Emmett turned his back to Riley and said, “So anyway, Gracie . . .”
“It’s okay,” I told him.
Just ahead of us, Michaela and Beth giggled at something together. Riley sped up so she wouldn’t miss out, nudging past Ben to wedge in next to Beth. Hallelujah.
“Let’s just get back,” Sienna said. “Hey, Gracie, are we still going to visit the new tortoises Thursday? Your mom said okay?”
“Yeah, definitely.”
“Yeah, Sienna’s right,” Riley said over her shoulder, oblivious to the fact that we’d moved on to the much more enjoyable topic of tortoises. “We better hurry. If we’re two seconds late, they act like we killed somebody.”
Now Emmett groaned.
“What?” Riley asked. “Oh, because Gracie? You guys act like Gracie is all delicate or something. Have you ever met anybody less delicate?”
“None taken,” I said.
Riley shrugged and went back to whispering to her friends.
“Is she trying to be nasty or is she actually an incurably terrible person?” Sienna growled, quietly enough so Riley wouldn’t hear, as we crossed Broadway at 110th.
“Maybe she just has gas,” I whispered back.
“Ha!” Ben said. “Gas!” I guess he heard me. I shrugged at him.
“She just, ugh.” Sienna gritted her teeth and watched her sneakers hit the pavement.
All of us got stuck together in the median, while uptown and downtown traffic flew by on either side.
“I don’t know why everybody has to be so careful,” Riley murmured, still on the edge of calm, her graceful hands resting on her narrow hips. “Gracie said herself that it’s okay. Right, Gracie?”
Everybody looked at me.
“Oh!” I quickly said. “It’s fine! Anyway—”
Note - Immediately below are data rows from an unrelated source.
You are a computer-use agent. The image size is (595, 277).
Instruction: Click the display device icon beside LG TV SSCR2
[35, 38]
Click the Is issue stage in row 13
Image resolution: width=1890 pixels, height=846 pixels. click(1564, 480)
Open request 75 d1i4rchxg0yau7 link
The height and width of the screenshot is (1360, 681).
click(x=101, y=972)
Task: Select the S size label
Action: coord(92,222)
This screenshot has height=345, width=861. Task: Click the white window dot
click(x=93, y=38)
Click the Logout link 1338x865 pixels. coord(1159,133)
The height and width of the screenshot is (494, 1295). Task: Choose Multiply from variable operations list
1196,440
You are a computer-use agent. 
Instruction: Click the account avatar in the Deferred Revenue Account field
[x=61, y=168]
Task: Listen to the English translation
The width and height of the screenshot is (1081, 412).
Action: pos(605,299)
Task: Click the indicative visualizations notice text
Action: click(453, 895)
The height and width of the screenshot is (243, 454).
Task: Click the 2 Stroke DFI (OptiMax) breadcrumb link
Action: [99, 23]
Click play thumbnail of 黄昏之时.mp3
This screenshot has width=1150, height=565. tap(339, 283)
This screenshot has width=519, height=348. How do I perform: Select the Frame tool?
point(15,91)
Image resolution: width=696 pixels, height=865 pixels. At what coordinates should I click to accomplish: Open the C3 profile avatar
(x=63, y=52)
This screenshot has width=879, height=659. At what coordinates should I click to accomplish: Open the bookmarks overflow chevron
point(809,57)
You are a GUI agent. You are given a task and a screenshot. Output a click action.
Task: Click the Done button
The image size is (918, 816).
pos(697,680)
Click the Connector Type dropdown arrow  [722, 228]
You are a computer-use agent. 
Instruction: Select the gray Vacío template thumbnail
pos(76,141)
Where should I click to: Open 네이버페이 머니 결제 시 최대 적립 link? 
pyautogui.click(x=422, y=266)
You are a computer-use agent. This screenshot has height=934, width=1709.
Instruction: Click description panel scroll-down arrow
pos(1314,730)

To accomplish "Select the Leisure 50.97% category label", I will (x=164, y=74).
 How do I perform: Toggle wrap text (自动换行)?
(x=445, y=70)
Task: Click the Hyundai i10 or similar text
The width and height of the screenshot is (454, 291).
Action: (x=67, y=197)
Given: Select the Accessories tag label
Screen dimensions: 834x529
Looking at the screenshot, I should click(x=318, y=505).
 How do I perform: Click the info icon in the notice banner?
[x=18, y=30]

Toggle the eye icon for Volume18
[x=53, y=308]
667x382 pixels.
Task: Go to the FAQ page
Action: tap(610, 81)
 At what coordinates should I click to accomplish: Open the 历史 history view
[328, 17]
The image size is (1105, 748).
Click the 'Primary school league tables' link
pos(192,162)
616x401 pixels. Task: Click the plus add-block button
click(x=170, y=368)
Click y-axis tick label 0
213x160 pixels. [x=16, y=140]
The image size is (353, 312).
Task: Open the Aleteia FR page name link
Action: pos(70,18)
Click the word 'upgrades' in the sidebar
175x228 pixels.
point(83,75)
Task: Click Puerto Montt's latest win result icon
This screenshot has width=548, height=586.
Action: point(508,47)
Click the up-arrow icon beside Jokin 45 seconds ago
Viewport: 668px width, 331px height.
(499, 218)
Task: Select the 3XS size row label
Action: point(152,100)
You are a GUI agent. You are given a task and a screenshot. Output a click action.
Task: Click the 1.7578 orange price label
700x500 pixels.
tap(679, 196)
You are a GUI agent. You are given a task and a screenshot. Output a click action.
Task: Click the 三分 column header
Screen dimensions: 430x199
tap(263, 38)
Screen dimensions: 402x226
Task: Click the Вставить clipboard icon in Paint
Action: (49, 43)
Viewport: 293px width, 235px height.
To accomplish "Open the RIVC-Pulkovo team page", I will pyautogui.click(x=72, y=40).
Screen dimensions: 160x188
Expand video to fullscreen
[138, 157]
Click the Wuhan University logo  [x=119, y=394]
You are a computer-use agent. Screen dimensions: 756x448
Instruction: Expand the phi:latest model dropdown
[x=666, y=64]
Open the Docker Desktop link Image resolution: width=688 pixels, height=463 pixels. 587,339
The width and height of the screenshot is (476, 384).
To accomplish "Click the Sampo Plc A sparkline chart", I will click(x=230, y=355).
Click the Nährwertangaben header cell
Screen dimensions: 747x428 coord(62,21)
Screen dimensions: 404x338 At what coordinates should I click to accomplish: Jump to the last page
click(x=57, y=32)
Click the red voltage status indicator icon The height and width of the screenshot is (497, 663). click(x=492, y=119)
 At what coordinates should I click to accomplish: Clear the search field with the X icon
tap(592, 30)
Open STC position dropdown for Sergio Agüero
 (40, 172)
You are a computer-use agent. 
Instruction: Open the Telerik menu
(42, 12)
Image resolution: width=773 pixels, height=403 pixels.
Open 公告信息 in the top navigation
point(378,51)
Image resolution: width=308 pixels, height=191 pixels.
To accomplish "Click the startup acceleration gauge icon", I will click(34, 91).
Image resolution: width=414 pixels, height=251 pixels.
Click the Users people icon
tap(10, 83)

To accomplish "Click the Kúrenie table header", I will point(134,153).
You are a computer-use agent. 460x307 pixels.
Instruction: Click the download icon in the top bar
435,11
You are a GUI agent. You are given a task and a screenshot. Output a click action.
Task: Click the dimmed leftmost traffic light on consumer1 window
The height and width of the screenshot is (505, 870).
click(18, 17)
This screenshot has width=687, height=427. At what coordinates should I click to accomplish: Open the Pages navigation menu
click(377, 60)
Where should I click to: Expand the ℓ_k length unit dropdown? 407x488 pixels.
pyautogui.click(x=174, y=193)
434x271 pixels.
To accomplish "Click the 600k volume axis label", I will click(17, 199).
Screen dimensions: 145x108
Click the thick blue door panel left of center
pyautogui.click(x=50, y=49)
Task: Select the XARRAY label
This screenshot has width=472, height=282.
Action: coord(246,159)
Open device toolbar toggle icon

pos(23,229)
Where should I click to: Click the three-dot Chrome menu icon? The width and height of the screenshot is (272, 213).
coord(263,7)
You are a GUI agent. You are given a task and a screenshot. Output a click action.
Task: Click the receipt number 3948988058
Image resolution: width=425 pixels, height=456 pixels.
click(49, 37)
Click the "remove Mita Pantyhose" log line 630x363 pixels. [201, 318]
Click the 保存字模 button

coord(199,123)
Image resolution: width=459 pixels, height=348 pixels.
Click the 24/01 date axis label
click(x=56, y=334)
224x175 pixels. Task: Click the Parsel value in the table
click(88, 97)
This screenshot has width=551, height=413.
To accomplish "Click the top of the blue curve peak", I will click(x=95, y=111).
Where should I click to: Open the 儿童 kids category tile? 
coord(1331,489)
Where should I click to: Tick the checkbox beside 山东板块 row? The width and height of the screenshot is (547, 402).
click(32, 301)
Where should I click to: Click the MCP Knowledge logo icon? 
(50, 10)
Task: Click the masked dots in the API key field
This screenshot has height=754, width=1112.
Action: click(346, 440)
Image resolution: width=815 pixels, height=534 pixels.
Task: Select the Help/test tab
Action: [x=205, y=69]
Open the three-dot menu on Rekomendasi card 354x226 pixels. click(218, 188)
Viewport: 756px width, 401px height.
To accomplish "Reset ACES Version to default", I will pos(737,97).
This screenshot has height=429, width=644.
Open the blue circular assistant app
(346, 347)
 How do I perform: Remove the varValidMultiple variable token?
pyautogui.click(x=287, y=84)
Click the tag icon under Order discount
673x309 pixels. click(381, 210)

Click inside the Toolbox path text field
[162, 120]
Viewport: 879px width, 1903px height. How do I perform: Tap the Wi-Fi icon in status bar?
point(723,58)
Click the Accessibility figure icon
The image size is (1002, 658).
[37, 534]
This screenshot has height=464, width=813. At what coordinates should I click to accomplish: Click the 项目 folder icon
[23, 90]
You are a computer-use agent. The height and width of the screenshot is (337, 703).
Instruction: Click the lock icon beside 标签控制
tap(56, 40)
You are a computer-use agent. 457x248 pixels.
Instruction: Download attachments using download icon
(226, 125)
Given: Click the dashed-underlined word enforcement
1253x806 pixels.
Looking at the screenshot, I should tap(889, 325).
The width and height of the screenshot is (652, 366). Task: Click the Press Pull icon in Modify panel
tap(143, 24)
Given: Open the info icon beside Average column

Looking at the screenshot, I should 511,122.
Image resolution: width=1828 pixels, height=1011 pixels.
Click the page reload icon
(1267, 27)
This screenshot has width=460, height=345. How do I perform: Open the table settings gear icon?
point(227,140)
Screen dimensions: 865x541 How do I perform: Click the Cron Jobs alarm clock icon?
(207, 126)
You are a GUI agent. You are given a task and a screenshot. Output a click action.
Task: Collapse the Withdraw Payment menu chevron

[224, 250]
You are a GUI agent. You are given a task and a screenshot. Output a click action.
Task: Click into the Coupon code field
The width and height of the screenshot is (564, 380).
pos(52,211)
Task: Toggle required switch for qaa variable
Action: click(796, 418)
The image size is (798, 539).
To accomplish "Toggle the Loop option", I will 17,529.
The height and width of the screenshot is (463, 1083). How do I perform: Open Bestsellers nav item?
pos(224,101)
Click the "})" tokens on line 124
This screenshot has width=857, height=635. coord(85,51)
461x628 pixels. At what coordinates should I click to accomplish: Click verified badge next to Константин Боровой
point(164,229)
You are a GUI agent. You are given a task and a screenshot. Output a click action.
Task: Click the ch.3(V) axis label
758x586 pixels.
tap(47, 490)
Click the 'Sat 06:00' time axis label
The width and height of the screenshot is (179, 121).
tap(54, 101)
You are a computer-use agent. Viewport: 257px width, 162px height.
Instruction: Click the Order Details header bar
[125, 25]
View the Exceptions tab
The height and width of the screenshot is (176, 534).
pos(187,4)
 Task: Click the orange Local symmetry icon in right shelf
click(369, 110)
“See?” Riley interrupted, smiling so pretty. “I mean, it’s not like she even knew her sister. She didn’t kill her. So I don’t see why it’s such a thing.”
The light changed. Riley linked her arm through Beth’s and whispered something to her as they crossed the street ahead of us.
Sienna touched my arm to hold me back from stepping off the median and into the street, letting some space grow between those people and us. “You okay?”
“Sure!” I smiled. “She’s just . . . being Riley. It’s fine. Anybody have gum?”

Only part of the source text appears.